The second complaint — rules as substance — is more difficult to evaluate. The line between substance and procedure is at best shadowy. But some things cross it. For example, consider a rule purporting to grant a discharge to corporations in chapter 7. Such a rule could not be considered mere procedure by any measure.14 Of course, there are closer cases than this.

Driven by persistent complaints of this sort, the drafters of the bankruptcy rules have promulgated — and repeatedly amended — a federal rule to govern local rules.15 The federal rule provides that local rules must be "consistent with — but not duplicative of—Acts of Congress and these rules." Also, they must "not prohibit or limit the use of the Official Forms." A most intriguing provision provides: "A local rule imposing a requirement of form shall not be enforced in a manner that causes a party to lose rights because of a nonwillful failure to comply with the requirement."16

Another provides: "No sanction or other disadvantage may be imposed for noncompliance with any requirement not in federal law, federal rules, Official Forms or the local rules of the district unless the alleged violator has been furnished in the particular case with actual notice ofthe requirement."17 The drafters seem to be trying to respond to the criticisms set forth above.
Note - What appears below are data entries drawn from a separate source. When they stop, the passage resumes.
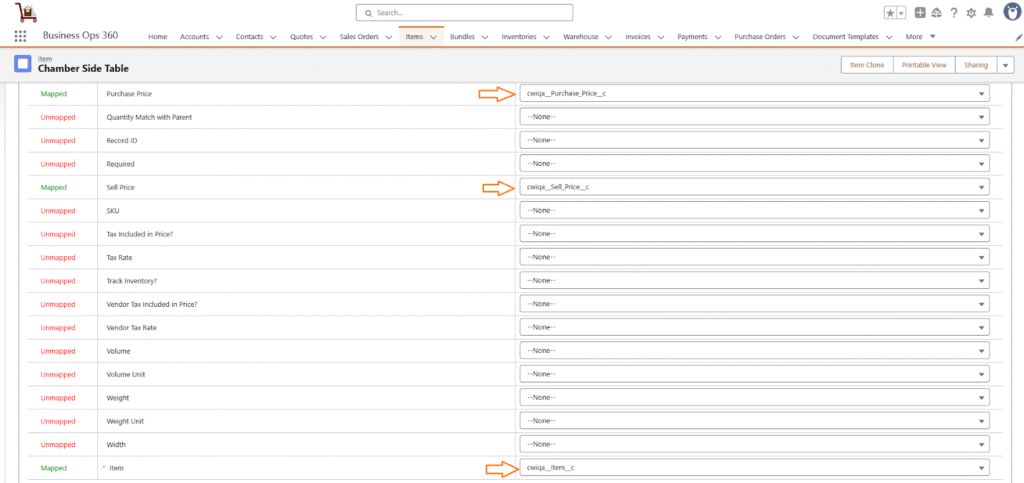Open the global actions plus icon
Viewport: 1024px width, 483px height.
920,13
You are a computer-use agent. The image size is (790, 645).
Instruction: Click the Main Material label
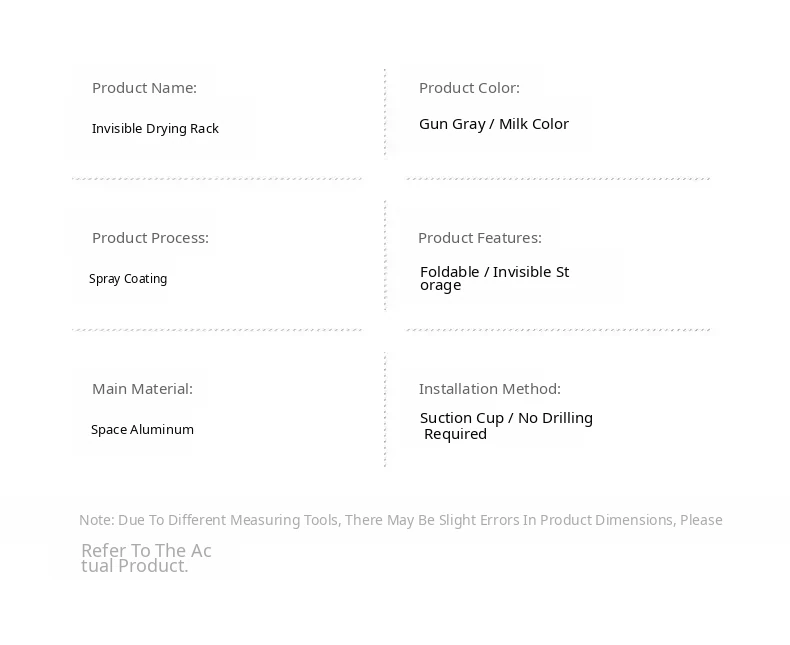(x=142, y=389)
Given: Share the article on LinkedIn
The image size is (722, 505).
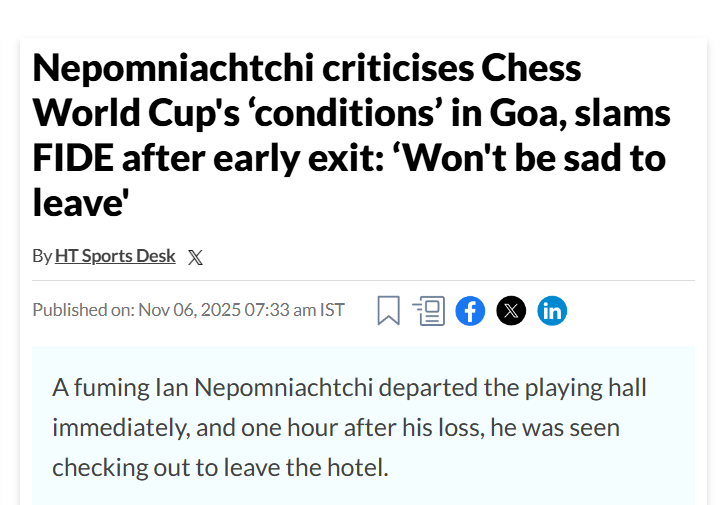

Beyond local rules, there are often "standing orders," or "general orders," governing various matters. In addition, "local local" rules emanate from individual judges. These are least likely to be written and thereby most likely to blindside the unwary. They may be the best argument of all for retaining local counsel on unfamiliar turf in any matter of consequence.

§ 2.8 ~ Official Forms

Just about everything that needs to be done to begin a bankruptcy case — and many things that need to be...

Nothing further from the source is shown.